The Sino-Hong Kong Company was jointly invested and established by a state-owned enterprise, a company consisting of management team and a Hong Kong-funded enterprise, specializing in the production of automotive transmission parts. In 2006, the Chinese controlling shareholder of the Sino-Hong Kong Company planned to restructure its assets and business of auto transmission parts. The Sino-Hong Kong Company is also a part of the restructure plan, which was to integrate its assets and the assets of other affiliated companies as a whole and then to transfer all the relevant assets to a newly established company. The Board of Directors of the Sino-Hong Kong Company has held five meetings as for the transfer of assets and has approved the transfer. The members of the Board of Directors unanimously agree to sell the assets as a whole and approved the asset appraisal report. The new company in this case was set up six months later than expected, thus the first asset appraisal report expired and then the second asset appraisal report was made as a renewal of the first report.

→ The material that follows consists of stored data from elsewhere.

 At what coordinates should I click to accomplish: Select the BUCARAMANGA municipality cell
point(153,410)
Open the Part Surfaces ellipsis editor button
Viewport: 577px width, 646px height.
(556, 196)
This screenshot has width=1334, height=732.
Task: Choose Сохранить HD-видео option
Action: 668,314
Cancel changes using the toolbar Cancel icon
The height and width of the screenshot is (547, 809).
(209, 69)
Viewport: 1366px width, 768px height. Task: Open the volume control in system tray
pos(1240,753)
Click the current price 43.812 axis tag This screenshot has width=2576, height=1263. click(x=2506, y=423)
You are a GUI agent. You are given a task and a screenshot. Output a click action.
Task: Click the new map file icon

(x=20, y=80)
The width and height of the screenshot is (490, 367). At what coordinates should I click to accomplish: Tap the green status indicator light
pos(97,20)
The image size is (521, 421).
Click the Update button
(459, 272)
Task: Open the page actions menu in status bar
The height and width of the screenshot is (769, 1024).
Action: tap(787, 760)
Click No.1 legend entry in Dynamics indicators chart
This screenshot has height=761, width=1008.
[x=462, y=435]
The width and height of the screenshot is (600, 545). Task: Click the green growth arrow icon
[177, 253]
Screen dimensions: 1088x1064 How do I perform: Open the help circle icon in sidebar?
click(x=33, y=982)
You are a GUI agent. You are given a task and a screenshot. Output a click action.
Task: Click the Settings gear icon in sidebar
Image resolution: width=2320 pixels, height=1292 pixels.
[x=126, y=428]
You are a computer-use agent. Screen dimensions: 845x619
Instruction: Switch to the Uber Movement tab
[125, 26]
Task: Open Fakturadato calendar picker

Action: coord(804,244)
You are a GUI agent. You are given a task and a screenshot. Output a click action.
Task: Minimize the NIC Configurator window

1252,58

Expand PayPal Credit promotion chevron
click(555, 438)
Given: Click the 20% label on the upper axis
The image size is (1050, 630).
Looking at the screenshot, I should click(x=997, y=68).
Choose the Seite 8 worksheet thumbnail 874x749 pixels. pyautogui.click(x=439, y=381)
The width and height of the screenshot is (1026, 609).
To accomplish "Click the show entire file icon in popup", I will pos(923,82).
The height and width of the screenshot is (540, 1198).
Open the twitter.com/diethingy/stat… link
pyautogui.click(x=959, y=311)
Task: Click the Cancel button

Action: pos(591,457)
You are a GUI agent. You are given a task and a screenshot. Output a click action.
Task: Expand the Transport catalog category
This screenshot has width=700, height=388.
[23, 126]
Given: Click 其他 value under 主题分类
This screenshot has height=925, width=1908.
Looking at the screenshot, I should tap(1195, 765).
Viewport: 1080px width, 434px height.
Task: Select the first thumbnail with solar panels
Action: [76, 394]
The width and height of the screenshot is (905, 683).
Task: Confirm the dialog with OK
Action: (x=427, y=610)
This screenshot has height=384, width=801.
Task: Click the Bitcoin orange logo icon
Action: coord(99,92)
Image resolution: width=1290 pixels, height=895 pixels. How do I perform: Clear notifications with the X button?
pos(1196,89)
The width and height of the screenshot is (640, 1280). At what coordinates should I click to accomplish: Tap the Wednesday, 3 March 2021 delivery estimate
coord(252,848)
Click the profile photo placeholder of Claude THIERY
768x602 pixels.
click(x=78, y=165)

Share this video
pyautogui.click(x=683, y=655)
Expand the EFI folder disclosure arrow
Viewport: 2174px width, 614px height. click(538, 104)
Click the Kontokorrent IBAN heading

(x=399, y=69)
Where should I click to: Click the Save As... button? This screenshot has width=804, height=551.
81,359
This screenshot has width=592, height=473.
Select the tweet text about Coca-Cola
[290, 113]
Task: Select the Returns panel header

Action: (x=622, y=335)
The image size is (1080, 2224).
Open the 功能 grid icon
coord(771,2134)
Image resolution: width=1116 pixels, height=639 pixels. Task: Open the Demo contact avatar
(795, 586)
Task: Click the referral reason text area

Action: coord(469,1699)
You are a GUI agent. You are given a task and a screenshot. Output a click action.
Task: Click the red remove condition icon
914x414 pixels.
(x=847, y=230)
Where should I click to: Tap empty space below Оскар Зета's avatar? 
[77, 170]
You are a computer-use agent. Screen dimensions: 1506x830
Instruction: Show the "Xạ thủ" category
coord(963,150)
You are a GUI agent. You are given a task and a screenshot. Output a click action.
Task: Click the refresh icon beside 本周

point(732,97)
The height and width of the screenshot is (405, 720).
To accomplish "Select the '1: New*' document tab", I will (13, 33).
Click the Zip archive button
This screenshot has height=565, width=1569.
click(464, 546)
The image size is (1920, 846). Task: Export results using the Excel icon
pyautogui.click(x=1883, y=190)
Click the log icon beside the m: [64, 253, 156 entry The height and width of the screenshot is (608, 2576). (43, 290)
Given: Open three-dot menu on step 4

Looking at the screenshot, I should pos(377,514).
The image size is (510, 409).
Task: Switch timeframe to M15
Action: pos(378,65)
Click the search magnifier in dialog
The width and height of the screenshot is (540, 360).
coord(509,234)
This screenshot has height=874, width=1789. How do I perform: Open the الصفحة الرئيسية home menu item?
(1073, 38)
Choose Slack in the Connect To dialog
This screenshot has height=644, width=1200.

The focus of this case is whether the Board of Directors has legally approved the transfer of assets as a whole. Whether the expiration of the first asset appraisal report means that the Board of Directors shall make another resolution for the second asset appraisal report or not.
During the hearing of the case, the resolutions and meeting minutes of the five board meetings have been provided to the arbitral tribunal, and the parties under dispute have made their own interpretation of the contents of resolutions. Our lawyers have avoided the one-sided arguments of lawyers of the Hong Kong shareholder, but presented the contents of board meetings and their resolutions from the perspectives of the occurrence and evolvement of the entire event based on our work experience and daily practice. Our lawyers presented the far-fetched arguments and evidence of the inconsistent behaviors of the Hong Kong shareholder to the arbitrator. According to the provisions of Joint Venture law, the Board of Directors is the highest authority of a joint venture. Therefore, the transfer of assets shall be adopted by the board resolution and the additional approval of shareholders is not required. Moreover, the expiration of the asset appraisal report does not affect the validity of board; therefore, the second asset appraisal report does not need to be separately adopted by the board for it only updated the base date of appraisal, inventory and other relevant contents.
The Hong Kong shareholder also has provided the asset appraisal report of Sino-Hong Kong Company made by accountants appointed by them. This report was submitted after the time limit of proof specified by the arbitral tribunal. Most importantly, this report was lacking of the support of audit reports and other original data. The base date of appraisal was during the arbitration case, so we comprehensively argued from the several perspectives that the new appraisal report shall not be regarded as evidence. Further, we had professional appraisers to make professional analysis and assessment of the new appraisal report. They pointed out the common mistakes in the new appraisal report. In short, we have refuted the authenticity, relevance and probative force of the asset appraisal report from the perspective of arbitration rule, the contents of evidence and other aspects.
Before each hearing of court, the joint team of lawyers conducted simulation exercise of hearing of court in advance and prepared answers to the possible problems which may be raised by the arbitrators and the responses of arbitrators. During the simulating hearing, the statement of the lawyer to be made in the court were further simplified and made more accurate.
In short, through careful, attentive and thorough preparation of the joint team of lawyers, we have successfully persuaded the arbitrators to accept our views and the arbitrators finally made judgment favorable for us in 2011.
Lawyers’ remarks:
Each arbitration case has argument points and evidence that is favorable or unfavorable to our client. The key to win a case is to bring points that are favorable for us into full play and avoid the points that are unfavorable for our client. The lawyers of this case have made full preparation, comprehensive consideration of the points, led the direction of hearing, introduced the argumentation to a direction that benefits our client and finally ensured the winning of this case.